А древоточца часовая точность
уже долбит подпорок бытие.
...Ну как, скажи, поверит в эту прочность
еврейское неверие мое?
Любовь?
Но съеденные вшами косы;
ключица, выпирающая косо;
прыщи; обмазанный селедкой рот
да шеи лошадиный поворот.
Родители?
Но, в сумраке старея,
горбаты, узловаты и дики,
в меня кидают ржавые евреи
обросшие щетиной кулаки.
Дверь!

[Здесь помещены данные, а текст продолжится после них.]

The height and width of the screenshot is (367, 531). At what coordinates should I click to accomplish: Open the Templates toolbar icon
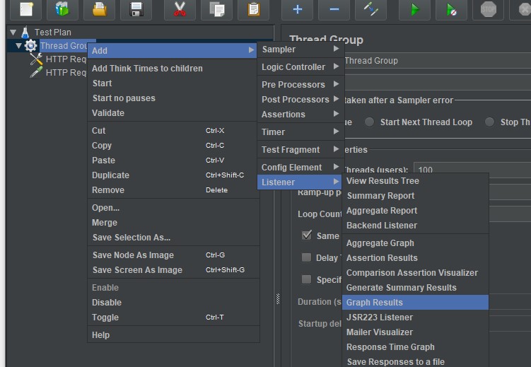click(62, 9)
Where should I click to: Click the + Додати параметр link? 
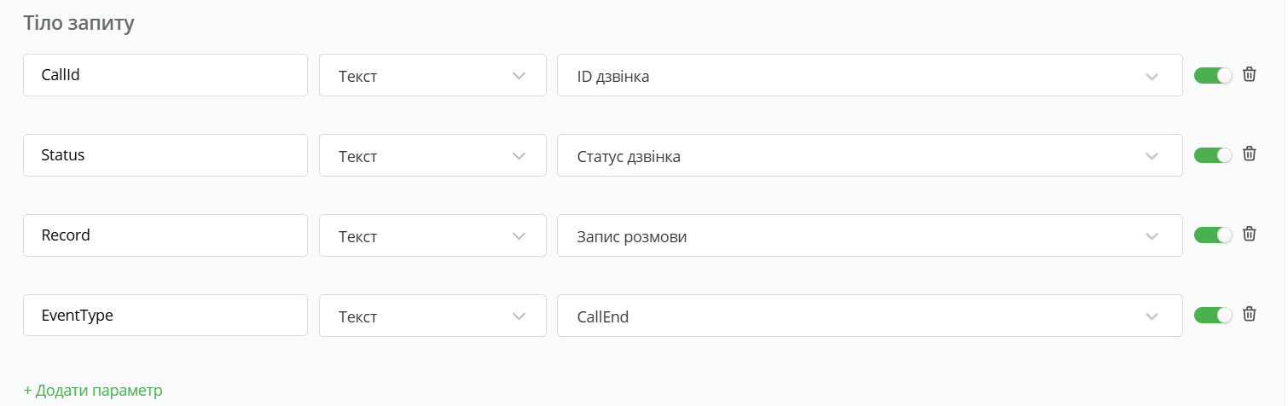coord(93,391)
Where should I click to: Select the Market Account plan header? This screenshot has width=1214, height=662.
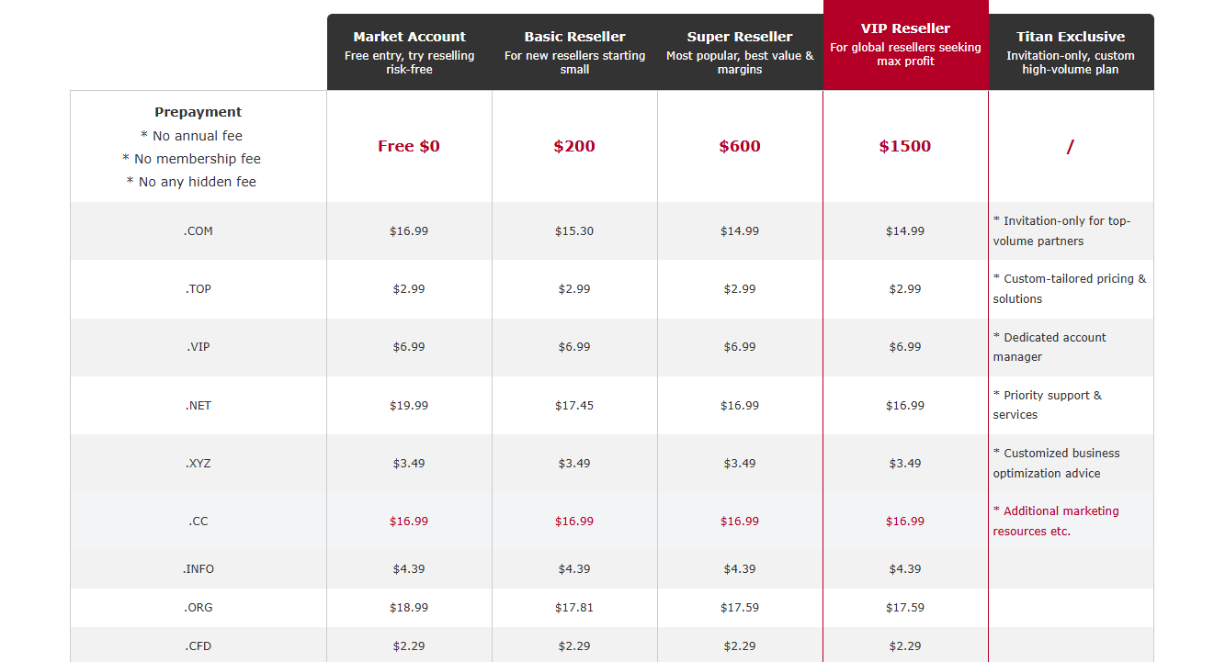click(409, 50)
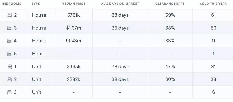Click the $532k median price value
233x102 pixels.
(x=74, y=80)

Настежь дверь!
Качается снаружи
обглоданная звездами листва,
дымится месяц посредине лужи,
грач вопиет, не помнящий родства.
И вся любовь,
бегущая навстречу,
и все кликушество
моих отцов,
и все светила,
строящие вечер,
и все деревья,
рвущие лицо,-
все это встало поперек дороги,
больными бронхами свистя в груди:
- Отверженный!
Возьми свой скарб убогий,
проклятье и презренье!
Уходи!-
Я покидаю старую кровать:
- Уйти?
Уйду!
Тем лучше!
Наплевать!
---------------------------------------------------------------------
"Но съеденные вшами косы..."
Пай-мальчик вступил на скользкую дорожку "проклятых поэтов"?
Но...
-------------------------------------------------------------------------
- Нас водила молодость
в сабельный поход,
нас бросала молодость
на кронштадский лед,
боевые лошади
уносили нас,
на широкой площади
убивали нас.
Но в крови горячечной
поднимались мы.
Но глаза незрячие
открывали мы.
----------------------------
Какие уж тут "проклятые поэты"?
Наверное, между этими двумя «Происхождениями» протекло немало воды, и все-таки я не могу поверить, что их напмсал один и тот же .
человек, пусть и с псевдонимом «Эдуард Багрицкий».
В Голливуде был актер Берт Ланкастер.
Он так успешно играл любые роли - от почтенных отцов семейства до злодеев с набриолиненными проборами - что кинокритики никак не могли определить его амплуа.
В конце концов, один из них не выдержал и разразился злобной статьей с названием: «Пусть встанет настоящий Берт Ланкастер!».
Каюсь, мне хочется выкрикнуть плагиат: «Пусть встанет настоящий Эдуард Юагрицкий!».
Проблема осложняется тем, что «настоящего» Эдуарда Багрицкого (как и, скажем, «нестоящего») Леонида Нестерова нет, и некого ловить в темной комнате.
И совем ужзагадочное Багрицкого.
----------------------------------------
****
От черного хлеба и верной жены
мы бледною немочью заражены...
Копытом и камнем испытаны годы,
бессмертной полынью пропитаны воды,-
и горечь полыни на наших губах...
Нам нож - не по кисти,
перо - не по нраву,
кирка - не по чести
и слава - не в славу:
Мы - ржавые листья
на ржавых дубах...
Чуть ветер,
чуть север -
и мы облетаем.
Чей путь мы собою теперь устилаем?
Чьи ноги по ржавчине нашей пройдут?
Потопчут ли нас трубачи молодые?
Взойдут ли над нами созвездья чужие?
Мы - ржавых дубов облетевший уют...
Бездомною стужей уют раздуваем...
Мы в ночь улетаем!
Мы в ночь улетаем!
Как спелые звезды, летим наугад...
над нами гремят трубачи молодые,
над нами восходят созвездья чужие,
над нами чужие знамена шумят...
Чуть ветер,
чуть север -
срывайтесь за ними,
неситесь за ними,
гонитесь за ними,
катитесь в полях,
запевайте в степях!
За блеском штыка, пролетающим в тучах,
за стуком копыта в берлогах дремучих,
за песней трубы, потонувшей в лесах.